Since I want to have ALL results from the Job portal I just need to click on the "Search" Button.
I tought I just need to use the "Click" Node, but then the error "No suitable column for ws.palladian.nodes.selenium.tyes.webElementValue found" appears.
you'll need to connect a "Find Elements" node first, where you get the "Find" button on which you want to click. After the "Find Elements" node you can select the "Click" node.
Now I want to collect all links to the singular jobs. But to have all items I need to go to the next pages by clicking the ">" to show the next page of results.
How can I realize this?
I triedthe "extract attribute" Node with the attribute //a to select all links but then the error "Element not found in the cache - perhaps the page has changed since it was looked up" occurs.
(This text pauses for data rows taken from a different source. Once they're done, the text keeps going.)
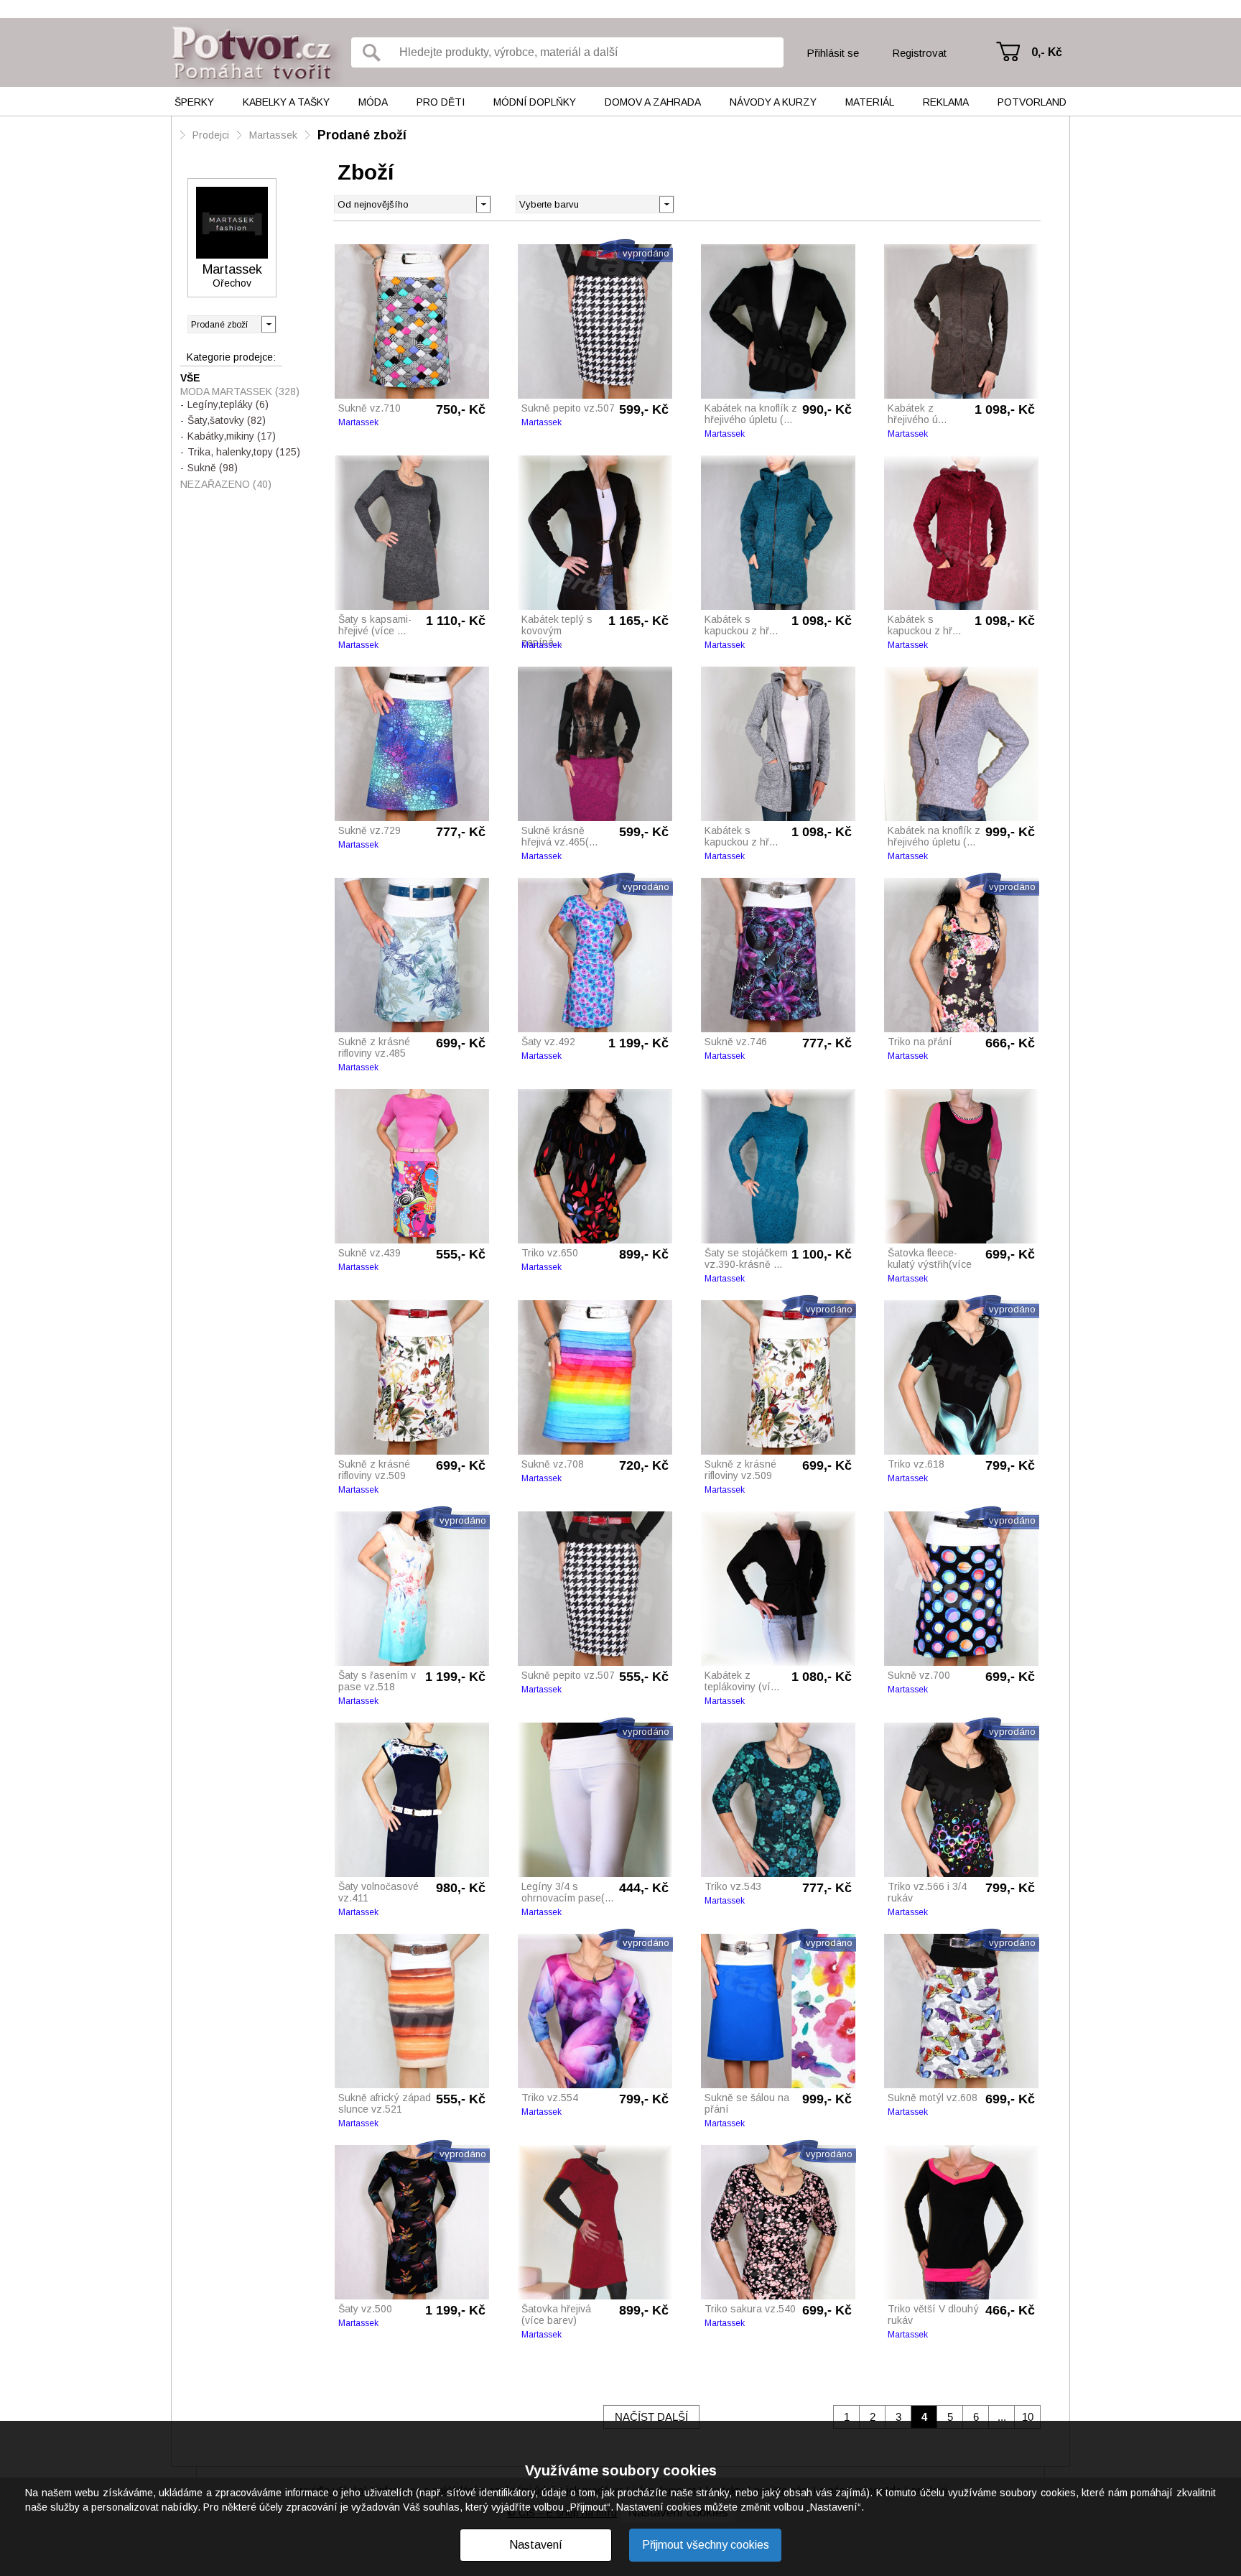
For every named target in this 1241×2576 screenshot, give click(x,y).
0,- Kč (1046, 52)
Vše (190, 378)
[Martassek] (232, 223)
for collecting results from paged lists, you can use a loop using loop start and end notes and then iterate through the single pages and collect your results, then click on the "Next" link. The end node will then output all collected results. For an example about the general idea, have a look at the Facebook workflow on the examples page.
Important is, not to click on any elements which are not present on the page anly longer (i.e. after a page reload). So perform the "Find elements" in each loop iteration and not outside of the loop.
Hi, I've checked the Facebook Workflow. It definitely helped me for unerstanding the general idea.
I'm still a little bit in trouble with selecting the right query.
So before I'm starting with the Loop I want to select all job links on the first page. I thought it is something with "contentunder" but it is not working.
ok, with "contenunder" it works, but there are always 2 links for one job item (the ID and the Name are links to th job site). How can I choose one of these links?
And how can I extract the singluar jobtitle to the links.
in case you cannot drill down using the element itself, because the query would be too generic (in that case the a.contentunder), try to expand your query to take the parent elements into account. In your specific case something like this (CSS selector) will do the trick:
table.gitter tr[valign="top"] td:nth-child(2) a
Explanation: Selects links (a) which are contained in a td element which is the second child (i.e. second column) of a table row (tr) within a table with the class "gitter".
In general, the same can be achieved with an XPath expression using a different syntax, depending on your personal taste :)
Thanks for all your earlier help on various questions.
I’m new to KNIME and haven’t figured out some things quite yet.
I have developed a webscraping routine on KNIME which needs to traverse through multiple pages (each page has multiple catalogue elements)
The issue I’m having is -
When the loop runs for a single page, it gathers information for 120 elements, after which if I find the “next page” button and use the “click” node, it appends the next page button’s xpath to each row, after which the click button is pressed 120 times.
I tried splitting one row away from the main workflow into the page switcher, but I cant join it back to restart the loop of the pages as KNIME assigns missing values in even outer joins if there is no match.
Is there a way to execute this properly? (only click once irrespective of number of rows in the table)
I’d recommend to create two branches, one for extracting your results, and a second one for just extracting the pagination. You can then first extract all the necessary information, and afterwards perform your click. This requires some synchronization, to make sure the click is just performed after all your results have been extracted.
Here’s an example how this might look (this is an older workflow, so don’t be puzzled that the Find Elements node is deprecated here):
Pro tipp: You can also avoid the Synchronize nodes alltogether and do your temporal synchronization via flow variables. This reduces clutter in your workflow with Synchronize nodes. I don’t currently have an example at hand, unfortunately.
Hope that helps – in case of further questions, please let me know.
Thanks Philipp, this is exactly what I was looking for! - just wasn’t aware of the synchronize node yet.
In the meanwhile I had created a makeshift workflow using a wait timer and an un-linked branch, which also works fine but is unreliable. Now I can switch to something similar.